Er setzt uns nicht unter Druck, sondern sorgt dafür, dass wir immer konzentriert bleiben. Das ist das Wichtigste. Ich bin jetzt schon viereinhalb Jahre in Haching und der Mihai macht seine Sache sehr gut. Er holt uns immer wieder auf den Boden der Tatsachen zurück.
Paduretu ist der Vater des großen Erfolgs?
Auf jeden Fall. Er hat die Mannschaft zusammengestellt, und es ist sein Verdienst, dass wir so erfolgreich sind. Der Verein ist sein Lebenswerk und das ist der Hauptgrund, warum er so viel Zeit und Fleiß da rein- steckt. Er wird nicht aufhören damit, bis er es geschafft hat Haching zur Nummer 1 zu machen. Er ist der Grund, warum hier alles so gut läuft.
Es kann die erfolgreichste Saison der Vereinsgeschichte werden. Was macht Haching heuer so stark?
Wir haben eine gute Mischung aus jungen und älteren, erfahrenen Spielern. Es passt im Team. Wir bleiben nach dem Training auch mal in der Kabine sitzen und fahren nicht gleich nach Hause. Weihnachten z.B. waren die Spieler, die nicht nach Hause fahren konnten, bei einem Spieler zusammengesessen.
Im Umfeld träumt man schon davon, dass in dieser Saison alle drei Titel möglich sind.
Wir sollten auf dem Boden bleiben. Champions League ist das Unwahrscheinlichste. Meisterschaft und Pokal sind definitiv drin. Wenn wir beides gewinnen, dann ist es die erfolgreichste Saison in der Vereinsgeschichte.
Auch Hachings Bürgermeister Wolfgang Panzer ist von den Volleyballern begeistert. Er befand, dass Generali Haching über die Grenzen der Kommune eine Marke geworden ist.
Eine Marke? Ich weiß nur, dass ich mittlerweile mehr Interviewanfragen bekomme und öfter in der Stadt erkannt werde. Unsere großen Spieler sowieso. Wobei man mich ja nicht so gut erkennt, weil ich so klein bin. (lacht) Aber der Erfolg macht uns schon bekannter.
Was hat sich sonst noch verändert durch den Erfolg?
Es kamen die letzten Jahre immer neue Ideen dazu und das ganze Umfeld wurde professioneller. Mehr Trainer, mehr Scouts. In Haching ist nichts stehengeblieben. Es gab keinen Rückschritt.
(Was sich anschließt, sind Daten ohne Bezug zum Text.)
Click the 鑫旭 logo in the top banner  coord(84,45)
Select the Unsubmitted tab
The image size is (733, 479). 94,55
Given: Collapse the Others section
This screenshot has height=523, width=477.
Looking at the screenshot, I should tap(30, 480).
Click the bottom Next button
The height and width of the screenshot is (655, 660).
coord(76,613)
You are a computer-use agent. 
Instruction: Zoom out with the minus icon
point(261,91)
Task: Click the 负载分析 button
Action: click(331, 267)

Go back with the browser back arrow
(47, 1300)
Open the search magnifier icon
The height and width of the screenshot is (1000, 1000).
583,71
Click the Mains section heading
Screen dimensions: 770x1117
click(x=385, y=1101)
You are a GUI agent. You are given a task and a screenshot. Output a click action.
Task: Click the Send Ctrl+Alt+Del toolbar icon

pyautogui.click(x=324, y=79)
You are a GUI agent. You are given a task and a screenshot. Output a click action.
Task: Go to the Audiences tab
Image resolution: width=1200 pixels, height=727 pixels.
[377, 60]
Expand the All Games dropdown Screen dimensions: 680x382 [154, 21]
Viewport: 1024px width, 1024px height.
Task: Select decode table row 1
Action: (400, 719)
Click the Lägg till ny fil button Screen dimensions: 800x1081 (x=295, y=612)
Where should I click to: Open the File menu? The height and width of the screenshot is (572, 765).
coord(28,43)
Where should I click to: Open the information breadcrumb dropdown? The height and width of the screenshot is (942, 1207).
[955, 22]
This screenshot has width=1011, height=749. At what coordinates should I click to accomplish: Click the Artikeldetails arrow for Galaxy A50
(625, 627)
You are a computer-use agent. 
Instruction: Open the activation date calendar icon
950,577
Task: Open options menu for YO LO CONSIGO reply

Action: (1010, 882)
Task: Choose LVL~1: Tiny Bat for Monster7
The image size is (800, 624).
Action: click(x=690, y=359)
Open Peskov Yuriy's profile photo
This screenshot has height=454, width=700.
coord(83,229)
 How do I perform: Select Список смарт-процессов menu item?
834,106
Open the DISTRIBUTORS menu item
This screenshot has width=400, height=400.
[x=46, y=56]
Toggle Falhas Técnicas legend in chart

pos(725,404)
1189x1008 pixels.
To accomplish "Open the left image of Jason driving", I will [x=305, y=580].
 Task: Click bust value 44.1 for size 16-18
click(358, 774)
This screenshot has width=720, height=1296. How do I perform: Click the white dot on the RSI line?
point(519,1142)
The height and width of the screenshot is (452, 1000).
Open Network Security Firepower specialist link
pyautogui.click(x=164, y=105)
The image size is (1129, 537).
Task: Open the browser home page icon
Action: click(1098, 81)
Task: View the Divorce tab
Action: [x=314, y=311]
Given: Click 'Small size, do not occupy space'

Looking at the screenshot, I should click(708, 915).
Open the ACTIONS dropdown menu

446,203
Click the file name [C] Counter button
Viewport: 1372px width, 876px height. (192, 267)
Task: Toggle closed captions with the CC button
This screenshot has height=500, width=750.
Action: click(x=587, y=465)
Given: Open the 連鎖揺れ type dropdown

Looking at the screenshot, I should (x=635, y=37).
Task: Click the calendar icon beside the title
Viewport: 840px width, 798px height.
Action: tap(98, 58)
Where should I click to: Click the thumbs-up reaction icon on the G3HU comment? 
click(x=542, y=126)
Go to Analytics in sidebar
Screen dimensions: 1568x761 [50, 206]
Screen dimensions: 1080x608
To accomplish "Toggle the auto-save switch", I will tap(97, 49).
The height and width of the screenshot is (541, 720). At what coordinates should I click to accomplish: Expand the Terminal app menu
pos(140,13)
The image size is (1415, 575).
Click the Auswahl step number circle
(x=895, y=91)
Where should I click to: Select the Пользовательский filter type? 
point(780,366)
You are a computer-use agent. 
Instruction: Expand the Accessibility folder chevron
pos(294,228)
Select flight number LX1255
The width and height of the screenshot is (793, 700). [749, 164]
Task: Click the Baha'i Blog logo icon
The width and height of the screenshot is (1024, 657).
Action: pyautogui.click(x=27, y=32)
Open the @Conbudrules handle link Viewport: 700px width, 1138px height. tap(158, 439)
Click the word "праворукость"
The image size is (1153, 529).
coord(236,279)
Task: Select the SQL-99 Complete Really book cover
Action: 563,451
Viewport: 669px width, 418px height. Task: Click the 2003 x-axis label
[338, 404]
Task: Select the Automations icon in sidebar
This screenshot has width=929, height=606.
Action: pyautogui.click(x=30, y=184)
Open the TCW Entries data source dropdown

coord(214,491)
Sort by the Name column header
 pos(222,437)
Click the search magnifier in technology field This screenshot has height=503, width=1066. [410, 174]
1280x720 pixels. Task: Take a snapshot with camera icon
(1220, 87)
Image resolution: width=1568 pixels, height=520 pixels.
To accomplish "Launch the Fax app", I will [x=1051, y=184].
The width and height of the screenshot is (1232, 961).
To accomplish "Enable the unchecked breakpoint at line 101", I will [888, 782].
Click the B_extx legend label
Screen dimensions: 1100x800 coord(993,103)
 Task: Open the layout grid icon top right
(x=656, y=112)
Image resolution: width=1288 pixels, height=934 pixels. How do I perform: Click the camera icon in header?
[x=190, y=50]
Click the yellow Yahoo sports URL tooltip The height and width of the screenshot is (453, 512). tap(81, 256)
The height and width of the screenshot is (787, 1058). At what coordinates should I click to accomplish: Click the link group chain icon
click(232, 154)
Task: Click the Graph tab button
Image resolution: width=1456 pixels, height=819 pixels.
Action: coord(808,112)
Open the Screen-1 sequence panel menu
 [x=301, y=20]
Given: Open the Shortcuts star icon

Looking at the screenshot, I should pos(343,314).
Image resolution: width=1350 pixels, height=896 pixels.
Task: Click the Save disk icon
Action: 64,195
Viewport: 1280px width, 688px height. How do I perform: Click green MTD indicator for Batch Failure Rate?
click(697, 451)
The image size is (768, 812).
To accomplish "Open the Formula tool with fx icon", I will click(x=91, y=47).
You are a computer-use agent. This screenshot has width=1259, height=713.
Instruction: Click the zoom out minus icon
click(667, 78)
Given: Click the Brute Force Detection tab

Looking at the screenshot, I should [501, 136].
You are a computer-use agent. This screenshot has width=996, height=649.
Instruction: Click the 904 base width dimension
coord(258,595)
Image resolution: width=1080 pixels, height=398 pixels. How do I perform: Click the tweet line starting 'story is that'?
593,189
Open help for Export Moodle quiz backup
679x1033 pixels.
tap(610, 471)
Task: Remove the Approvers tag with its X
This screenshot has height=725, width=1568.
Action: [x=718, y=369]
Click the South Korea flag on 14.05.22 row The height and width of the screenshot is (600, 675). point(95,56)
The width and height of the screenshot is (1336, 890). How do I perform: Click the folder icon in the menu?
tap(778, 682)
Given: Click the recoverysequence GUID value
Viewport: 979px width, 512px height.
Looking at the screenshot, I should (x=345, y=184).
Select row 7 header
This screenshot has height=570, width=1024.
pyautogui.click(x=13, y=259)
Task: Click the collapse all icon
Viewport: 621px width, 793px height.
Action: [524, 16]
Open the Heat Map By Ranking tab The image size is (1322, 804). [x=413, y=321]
So wie bei Bayerns Basketballern? Zuletzt waren Sie mit einigen Kollegen bei einem Spiel der Bayern.
Wir können die Basketballer sicher als Vorbild nehmen, wie die ihr Ding vermarkten. Es wäre schon cool, auch in der Olympiahalle zu spielen. Obwohl ich denke, dass die Stimmung bei denen nicht besser ist als bei uns. Wenn man beides kombinieren könnte, wäre es die perfekte Mischung. Mit einer vollen Halle ist es bei uns am Utzweg momentan perfekt.
Gibt es für Sie eigentlich ein Leben neben dem Volleyball?
Ja, ich mache ein Fernstudium Wirtschaftsinformatik. Aber einen konkreten Berufswunsch habe ich noch nicht.
Ist das Ausland denn ein Wunsch? Als weltbester Libero in der Champions League weckt man Begehrlichkeiten bei Europas Topklubs.
Als Libero ist es schwer, einen Verein im Ausland zu finden. Ich habe zwar nie etwas anderes gehabt, aber mir taugt es in Haching. Außerdem ist meine Familie hier und auch meine Freunde leben alle hier. Ich bin gerade rundum glücklich.
Ein Grund ist da sicher auch Ihre Freundin, oder?
Ja klar. Ich habe Judith (21, d. Red.) vor der WM im Sommer über die Freundin von einem Mitspieler (Markus Pielmeyer, d. Red.) kennengelernt. Dann musste ich zur WM und habe sie erst danach wiedergesehen. Ich bin aber am Ball geblieben und es ging relativ schnell mit uns (lacht). Ich fühle mich einfach viel glücklicher, seit ich mit ihr zusammen bin. Sie ist auch ein Grund für meine guten Leistungen. Ich hoffe es bleibt so.